## What you should do
Look below for the line that has "Screen dimensions: 1125x1064". Set down the lines from there through the line that has "Given: Click the vertical scrollbar thumb", exactly as written.

┌──

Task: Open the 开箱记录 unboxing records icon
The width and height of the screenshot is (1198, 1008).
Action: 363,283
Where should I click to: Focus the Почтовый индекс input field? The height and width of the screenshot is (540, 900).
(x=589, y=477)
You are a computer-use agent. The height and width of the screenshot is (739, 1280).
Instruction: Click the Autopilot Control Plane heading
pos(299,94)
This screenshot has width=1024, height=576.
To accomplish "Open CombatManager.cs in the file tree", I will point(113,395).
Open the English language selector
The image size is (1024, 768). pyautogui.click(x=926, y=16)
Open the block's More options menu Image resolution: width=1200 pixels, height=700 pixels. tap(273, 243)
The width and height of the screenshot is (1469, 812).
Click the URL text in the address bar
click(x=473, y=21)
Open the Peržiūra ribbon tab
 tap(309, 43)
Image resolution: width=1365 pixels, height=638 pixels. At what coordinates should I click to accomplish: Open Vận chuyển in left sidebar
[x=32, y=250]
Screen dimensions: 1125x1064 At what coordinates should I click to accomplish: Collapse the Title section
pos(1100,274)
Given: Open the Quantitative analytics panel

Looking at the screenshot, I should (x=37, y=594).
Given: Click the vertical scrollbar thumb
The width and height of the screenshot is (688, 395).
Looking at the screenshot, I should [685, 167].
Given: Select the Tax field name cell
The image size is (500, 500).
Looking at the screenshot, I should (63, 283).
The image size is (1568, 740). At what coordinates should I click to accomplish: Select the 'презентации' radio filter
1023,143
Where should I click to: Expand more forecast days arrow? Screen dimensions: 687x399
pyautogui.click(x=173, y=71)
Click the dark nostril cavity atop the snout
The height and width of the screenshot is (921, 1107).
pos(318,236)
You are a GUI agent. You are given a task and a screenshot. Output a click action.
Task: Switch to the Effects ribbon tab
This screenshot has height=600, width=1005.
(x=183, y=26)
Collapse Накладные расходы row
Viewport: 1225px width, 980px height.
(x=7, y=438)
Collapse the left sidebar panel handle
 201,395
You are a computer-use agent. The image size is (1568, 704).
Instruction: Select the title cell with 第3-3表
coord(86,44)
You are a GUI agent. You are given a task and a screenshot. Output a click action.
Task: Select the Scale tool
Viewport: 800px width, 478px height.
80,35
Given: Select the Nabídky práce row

└──

## Exercise answer
Screen dimensions: 1125x1064 At what coordinates should I click to accomplish: Collapse the Title section
pos(1100,274)
Given: Open the Quantitative analytics panel

Looking at the screenshot, I should (x=37, y=594).
Given: Click the vertical scrollbar thumb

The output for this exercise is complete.